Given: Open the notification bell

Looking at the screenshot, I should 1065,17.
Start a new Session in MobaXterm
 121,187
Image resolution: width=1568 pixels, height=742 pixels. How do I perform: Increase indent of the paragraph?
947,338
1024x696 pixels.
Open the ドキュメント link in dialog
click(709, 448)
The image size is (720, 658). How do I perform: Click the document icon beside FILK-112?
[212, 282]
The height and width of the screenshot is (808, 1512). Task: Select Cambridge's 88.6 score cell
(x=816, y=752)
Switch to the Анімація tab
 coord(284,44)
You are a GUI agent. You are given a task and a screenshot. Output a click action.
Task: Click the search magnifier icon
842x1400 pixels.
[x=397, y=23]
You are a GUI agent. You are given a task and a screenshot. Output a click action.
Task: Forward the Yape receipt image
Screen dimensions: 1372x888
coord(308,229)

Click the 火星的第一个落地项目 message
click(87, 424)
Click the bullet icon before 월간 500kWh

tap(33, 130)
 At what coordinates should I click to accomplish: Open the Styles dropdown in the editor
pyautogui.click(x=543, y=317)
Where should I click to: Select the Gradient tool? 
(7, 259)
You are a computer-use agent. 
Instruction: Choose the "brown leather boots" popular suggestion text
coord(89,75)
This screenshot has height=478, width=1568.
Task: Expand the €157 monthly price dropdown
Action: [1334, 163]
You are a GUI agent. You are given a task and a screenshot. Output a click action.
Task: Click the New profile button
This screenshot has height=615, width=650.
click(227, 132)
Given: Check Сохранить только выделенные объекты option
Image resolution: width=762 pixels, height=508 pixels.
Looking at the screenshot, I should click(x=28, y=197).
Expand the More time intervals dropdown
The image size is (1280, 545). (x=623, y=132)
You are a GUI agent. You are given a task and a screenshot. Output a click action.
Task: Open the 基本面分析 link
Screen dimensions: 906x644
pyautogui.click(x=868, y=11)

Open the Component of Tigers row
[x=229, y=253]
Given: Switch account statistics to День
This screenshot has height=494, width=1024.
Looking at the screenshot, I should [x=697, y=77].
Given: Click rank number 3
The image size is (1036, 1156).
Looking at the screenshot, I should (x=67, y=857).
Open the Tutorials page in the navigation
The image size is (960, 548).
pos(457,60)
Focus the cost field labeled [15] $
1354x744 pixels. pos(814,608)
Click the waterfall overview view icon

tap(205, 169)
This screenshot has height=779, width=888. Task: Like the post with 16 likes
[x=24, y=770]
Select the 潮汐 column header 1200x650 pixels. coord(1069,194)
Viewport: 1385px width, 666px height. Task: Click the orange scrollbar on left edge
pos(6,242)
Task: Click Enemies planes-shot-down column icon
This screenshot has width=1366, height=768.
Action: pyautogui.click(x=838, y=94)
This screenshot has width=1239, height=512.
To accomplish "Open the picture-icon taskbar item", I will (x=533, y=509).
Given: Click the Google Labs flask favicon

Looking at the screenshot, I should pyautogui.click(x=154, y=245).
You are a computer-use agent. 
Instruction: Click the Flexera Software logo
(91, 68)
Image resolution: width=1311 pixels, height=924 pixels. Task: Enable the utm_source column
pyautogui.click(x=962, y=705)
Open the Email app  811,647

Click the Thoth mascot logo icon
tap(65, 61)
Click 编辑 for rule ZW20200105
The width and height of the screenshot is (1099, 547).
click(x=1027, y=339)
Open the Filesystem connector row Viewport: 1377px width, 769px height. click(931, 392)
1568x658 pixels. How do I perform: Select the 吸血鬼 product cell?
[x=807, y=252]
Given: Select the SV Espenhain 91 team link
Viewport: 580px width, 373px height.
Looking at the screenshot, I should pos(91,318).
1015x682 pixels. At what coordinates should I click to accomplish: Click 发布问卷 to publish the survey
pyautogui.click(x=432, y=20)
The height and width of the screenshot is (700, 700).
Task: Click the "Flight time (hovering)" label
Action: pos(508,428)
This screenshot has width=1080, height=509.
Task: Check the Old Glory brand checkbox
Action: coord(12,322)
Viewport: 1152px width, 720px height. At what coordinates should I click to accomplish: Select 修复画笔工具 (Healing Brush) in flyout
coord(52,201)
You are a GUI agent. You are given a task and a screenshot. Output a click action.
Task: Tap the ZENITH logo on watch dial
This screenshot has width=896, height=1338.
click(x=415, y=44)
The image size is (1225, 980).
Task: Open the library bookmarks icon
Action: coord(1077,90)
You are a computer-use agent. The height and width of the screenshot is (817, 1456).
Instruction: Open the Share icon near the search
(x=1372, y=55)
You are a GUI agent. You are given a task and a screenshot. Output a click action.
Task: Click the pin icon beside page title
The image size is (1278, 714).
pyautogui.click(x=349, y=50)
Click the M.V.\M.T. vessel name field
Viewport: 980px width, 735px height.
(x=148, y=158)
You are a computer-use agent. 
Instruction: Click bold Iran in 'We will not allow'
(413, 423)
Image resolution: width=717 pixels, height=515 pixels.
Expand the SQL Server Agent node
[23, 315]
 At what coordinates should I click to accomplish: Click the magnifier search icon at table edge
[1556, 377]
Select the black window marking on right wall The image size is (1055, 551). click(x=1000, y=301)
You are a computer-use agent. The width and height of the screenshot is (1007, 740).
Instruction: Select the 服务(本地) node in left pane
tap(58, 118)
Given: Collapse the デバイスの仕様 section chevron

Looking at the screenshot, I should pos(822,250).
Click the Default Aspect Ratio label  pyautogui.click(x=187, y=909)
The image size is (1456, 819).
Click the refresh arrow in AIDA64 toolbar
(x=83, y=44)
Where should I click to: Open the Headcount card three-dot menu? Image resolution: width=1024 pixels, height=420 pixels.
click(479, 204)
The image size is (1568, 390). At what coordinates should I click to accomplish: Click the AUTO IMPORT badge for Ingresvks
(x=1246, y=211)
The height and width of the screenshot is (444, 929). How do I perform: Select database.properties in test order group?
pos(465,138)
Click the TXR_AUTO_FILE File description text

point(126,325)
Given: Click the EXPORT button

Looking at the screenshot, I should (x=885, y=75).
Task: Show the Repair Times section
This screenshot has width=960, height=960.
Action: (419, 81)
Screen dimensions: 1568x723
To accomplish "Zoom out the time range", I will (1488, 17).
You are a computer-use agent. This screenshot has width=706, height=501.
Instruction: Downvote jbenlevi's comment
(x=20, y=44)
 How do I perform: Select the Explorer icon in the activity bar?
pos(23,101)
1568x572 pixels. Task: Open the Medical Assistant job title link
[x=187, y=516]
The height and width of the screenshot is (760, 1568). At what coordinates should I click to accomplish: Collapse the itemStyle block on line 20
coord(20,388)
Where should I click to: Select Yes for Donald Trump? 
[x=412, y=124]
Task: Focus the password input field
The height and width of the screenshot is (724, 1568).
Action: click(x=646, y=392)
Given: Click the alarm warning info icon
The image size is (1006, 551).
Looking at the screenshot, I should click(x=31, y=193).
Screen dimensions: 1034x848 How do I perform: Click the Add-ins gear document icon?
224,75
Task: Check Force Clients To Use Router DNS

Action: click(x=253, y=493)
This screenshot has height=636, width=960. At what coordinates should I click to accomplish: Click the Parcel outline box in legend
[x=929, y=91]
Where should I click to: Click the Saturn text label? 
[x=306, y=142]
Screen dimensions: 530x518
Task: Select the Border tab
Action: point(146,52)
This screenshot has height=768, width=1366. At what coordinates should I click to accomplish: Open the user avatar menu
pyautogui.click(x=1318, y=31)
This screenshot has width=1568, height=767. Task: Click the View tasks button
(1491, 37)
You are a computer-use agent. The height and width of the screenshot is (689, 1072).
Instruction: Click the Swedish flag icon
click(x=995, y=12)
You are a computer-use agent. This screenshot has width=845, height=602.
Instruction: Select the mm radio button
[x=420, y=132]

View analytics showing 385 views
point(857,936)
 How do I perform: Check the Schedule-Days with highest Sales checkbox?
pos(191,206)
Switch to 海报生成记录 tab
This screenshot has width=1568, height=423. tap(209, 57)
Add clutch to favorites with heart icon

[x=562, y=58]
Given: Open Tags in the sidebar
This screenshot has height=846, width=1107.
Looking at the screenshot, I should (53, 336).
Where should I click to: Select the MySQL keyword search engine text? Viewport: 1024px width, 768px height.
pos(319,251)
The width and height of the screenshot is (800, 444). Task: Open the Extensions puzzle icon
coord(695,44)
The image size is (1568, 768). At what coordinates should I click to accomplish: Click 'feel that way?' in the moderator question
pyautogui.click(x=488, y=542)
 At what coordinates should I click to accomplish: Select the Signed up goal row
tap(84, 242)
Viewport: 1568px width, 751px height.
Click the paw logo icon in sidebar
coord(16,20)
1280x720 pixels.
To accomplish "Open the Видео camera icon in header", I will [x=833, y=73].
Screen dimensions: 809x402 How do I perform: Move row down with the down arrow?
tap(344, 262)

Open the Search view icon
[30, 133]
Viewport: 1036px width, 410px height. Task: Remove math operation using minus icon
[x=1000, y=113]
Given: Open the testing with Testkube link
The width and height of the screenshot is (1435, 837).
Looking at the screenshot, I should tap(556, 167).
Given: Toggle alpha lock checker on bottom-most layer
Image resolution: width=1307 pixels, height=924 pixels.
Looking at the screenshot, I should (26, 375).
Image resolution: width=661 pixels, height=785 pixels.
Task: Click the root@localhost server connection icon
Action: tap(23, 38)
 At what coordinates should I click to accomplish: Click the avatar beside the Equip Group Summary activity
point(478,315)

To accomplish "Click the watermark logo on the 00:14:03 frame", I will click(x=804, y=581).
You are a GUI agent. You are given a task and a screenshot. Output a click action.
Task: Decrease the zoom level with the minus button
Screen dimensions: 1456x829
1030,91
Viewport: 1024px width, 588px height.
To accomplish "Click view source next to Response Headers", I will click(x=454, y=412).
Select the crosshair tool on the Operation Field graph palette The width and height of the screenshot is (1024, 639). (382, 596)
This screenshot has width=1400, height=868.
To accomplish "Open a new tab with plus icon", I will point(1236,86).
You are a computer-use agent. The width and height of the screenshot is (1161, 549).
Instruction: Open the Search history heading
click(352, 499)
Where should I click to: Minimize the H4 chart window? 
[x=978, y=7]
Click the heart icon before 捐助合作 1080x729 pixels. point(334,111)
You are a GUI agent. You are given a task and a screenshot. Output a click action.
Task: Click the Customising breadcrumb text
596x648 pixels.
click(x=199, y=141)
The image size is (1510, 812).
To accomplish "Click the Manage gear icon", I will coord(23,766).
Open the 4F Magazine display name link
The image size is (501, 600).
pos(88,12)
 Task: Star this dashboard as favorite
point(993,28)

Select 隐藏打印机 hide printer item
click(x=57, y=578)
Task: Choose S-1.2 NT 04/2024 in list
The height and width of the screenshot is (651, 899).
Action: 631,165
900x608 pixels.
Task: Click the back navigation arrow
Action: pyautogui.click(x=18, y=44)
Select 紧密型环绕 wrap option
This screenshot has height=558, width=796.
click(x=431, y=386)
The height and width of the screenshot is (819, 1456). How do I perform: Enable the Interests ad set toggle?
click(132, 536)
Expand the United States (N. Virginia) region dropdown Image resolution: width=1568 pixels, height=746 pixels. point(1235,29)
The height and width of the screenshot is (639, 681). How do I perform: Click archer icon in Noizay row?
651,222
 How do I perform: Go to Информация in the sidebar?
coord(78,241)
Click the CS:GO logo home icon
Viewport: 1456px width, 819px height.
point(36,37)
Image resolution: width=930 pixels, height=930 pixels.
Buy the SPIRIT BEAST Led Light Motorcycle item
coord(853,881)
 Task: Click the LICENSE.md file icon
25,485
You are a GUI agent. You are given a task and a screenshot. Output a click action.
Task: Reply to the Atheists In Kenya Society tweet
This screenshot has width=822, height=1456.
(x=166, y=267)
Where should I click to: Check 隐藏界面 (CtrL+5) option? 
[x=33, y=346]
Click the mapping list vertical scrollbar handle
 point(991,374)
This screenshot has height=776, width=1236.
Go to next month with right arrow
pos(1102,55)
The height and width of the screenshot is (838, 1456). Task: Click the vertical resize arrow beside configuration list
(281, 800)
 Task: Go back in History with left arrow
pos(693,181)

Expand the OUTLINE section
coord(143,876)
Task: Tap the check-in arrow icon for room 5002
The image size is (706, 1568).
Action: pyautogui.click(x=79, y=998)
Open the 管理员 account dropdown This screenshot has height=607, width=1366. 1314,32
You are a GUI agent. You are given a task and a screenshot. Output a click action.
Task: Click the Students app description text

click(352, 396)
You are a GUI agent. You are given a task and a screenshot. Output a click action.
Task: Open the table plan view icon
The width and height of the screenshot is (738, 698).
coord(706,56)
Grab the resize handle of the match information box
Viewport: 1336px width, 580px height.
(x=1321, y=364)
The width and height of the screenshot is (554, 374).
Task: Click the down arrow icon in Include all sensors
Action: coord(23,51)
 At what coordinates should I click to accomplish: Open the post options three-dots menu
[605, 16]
════════════════════
▶ _EXERCISE GOAL_: Can you reproduce the data above word for word, from its first line through the line containing "tap(33, 130)", including both?

▶ _COMPLETED EXERCISE_:
Given: Open the notification bell

Looking at the screenshot, I should 1065,17.
Start a new Session in MobaXterm
 121,187
Image resolution: width=1568 pixels, height=742 pixels. How do I perform: Increase indent of the paragraph?
947,338
1024x696 pixels.
Open the ドキュメント link in dialog
click(709, 448)
The image size is (720, 658). How do I perform: Click the document icon beside FILK-112?
[212, 282]
The height and width of the screenshot is (808, 1512). Task: Select Cambridge's 88.6 score cell
(x=816, y=752)
Switch to the Анімація tab
 coord(284,44)
You are a GUI agent. You are given a task and a screenshot. Output a click action.
Task: Click the search magnifier icon
842x1400 pixels.
[x=397, y=23]
You are a GUI agent. You are given a task and a screenshot. Output a click action.
Task: Forward the Yape receipt image
Screen dimensions: 1372x888
coord(308,229)

Click the 火星的第一个落地项目 message
click(87, 424)
Click the bullet icon before 월간 500kWh

tap(33, 130)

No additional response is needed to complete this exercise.